Parquet Data Type	SSIS Data Type
unspecified	DT_WSTR
boolean	DT_BOOL
byte	DT_UI1
signedbyte	DT_I1
short	DT_I2
int16	DT_I2
unsignedint16	DT_UI2
int32	DT_I8
int64	DT_I8
int96	DT_I8
bytearray	DT_BYTES
string	DT_WSTR
float	DT_R4
double	DT_R8
decimal	DT_DECIMAL
timestamp	DT_DBTIMESTAMPOFFSET
time	DT_DBTIME2
date	DT_DATE
interval	DT_BYTES

Parquet Source

Consume data from Parquet file

In this section we will show you how to set up a Parquet Source component.

In the SSIS Toolbox, locate the COZYROC's Parquet Source component and drag it onto the Data Flow canvas.

Double-click on the component on the canvas.
Once the component editor opens, select the fIle connection from File Connection menu. If the file is in the correct format, its data schema will be visualized in the Schema text editor. Note that the schema can be entered manually in the editor and the corresponding metadata will be generated even without a file currently available.

When clicking on Columns tab the component would prepare the outputs and external columns by analyzing the existing data in the Schema text editor. Please note that the Parquet Source can have multiple outputs (see the article about composite records), which columns you can see. The data in these outputs can be processed by downstream transformation and destination components(e.g. multiple OLE DB Destinations can store the data in SQL Server database).
Click OK to close the component editor.

Congratulations! You have successfully configured the Parquet Source component.

Parquet Destination

Generate Parquet file

In this section we will show you how to set up a Parquet Destination component.

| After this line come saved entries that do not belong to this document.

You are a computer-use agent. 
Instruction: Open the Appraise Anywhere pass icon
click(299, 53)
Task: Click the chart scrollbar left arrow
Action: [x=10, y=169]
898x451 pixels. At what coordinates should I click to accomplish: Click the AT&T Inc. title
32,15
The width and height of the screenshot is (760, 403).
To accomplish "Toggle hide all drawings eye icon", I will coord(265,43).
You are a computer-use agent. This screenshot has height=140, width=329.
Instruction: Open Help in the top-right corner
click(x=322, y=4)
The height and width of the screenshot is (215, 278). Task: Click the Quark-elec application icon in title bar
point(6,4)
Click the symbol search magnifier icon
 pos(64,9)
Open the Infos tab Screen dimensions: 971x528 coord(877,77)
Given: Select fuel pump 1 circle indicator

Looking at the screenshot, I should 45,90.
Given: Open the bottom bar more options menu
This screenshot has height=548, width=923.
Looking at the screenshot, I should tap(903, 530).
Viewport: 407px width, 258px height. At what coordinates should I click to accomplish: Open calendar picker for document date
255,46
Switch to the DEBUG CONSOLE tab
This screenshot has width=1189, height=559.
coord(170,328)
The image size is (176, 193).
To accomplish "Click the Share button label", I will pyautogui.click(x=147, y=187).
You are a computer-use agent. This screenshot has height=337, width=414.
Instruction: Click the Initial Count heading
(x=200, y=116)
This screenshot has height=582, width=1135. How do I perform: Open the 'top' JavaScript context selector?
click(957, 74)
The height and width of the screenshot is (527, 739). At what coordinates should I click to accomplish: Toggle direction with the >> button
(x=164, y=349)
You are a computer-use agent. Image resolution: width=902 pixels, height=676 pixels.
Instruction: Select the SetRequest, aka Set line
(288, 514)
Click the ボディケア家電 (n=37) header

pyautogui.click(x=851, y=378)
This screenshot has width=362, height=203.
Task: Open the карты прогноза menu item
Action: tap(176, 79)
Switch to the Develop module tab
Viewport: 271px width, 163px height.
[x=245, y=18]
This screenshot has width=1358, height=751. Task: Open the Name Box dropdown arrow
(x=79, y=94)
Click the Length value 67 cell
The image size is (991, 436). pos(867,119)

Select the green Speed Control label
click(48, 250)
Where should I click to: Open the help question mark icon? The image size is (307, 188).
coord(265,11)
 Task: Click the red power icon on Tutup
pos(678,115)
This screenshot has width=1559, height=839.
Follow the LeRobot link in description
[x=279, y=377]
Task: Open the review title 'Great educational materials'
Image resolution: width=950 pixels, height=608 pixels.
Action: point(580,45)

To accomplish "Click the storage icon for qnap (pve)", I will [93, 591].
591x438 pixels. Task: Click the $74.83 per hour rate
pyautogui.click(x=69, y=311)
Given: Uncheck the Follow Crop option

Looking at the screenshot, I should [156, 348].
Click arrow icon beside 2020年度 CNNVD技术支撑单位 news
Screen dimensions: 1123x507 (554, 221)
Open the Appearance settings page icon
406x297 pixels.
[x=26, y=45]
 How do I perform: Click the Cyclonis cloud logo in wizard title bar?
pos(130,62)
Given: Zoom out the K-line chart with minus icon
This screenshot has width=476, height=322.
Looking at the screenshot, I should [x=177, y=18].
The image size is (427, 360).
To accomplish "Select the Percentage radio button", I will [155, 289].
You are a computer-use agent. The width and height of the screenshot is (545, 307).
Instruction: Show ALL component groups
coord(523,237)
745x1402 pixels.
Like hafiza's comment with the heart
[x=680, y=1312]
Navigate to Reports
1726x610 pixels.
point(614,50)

In the SSIS Toolbox, locate the COZYROC's Parquet Destination component and drag it onto the Data Flow canvas.

Double-click on the component on the canvas.
Once the component editor opens, select the destination where generated JSON data will be stored: then provide Parquet sample file or directly write the schema into Schema text editor. You can also change the size of the groups of rows into which the parquet file will be divided internally.
.

When clicking on Mapping tab the component would prepare the inputs and external columns by analyzing the scehma in the Schema text editor. Please note that the Parquet Destination can have multiple inputs (see the article about composite records), which columns you can see. The data in these inputs can be processed by upstream transformation and source components (e.g. a Query Transformation can be used to retrieve the necessary data from SQL Server database).
Click OK to close the component editor.

Congratulations! You have successfully configured the Parquet Destination component.

Overview

Parquet Source Component is SSIS Data Flow Component for retrieving data from Apache Parquet file that supports multiple outputs via the composite records pattern.

Supports reading the Apache Parquet files.
Component metadata is automatically retrieved from the provided Parquet file.
Supports the following Parquet sources: File and Variable.
Supports composite outputs. Besides the root Parquet Source Output that contains the top-level fields, for any nested arrays, corresponding composite outputs get populated.
Supports an error output for redirecting problematic records (in case of a failure processing the field values).

Quick Start

Consume data from Parquet file

In this section we will show you how to set up a Parquet Source component.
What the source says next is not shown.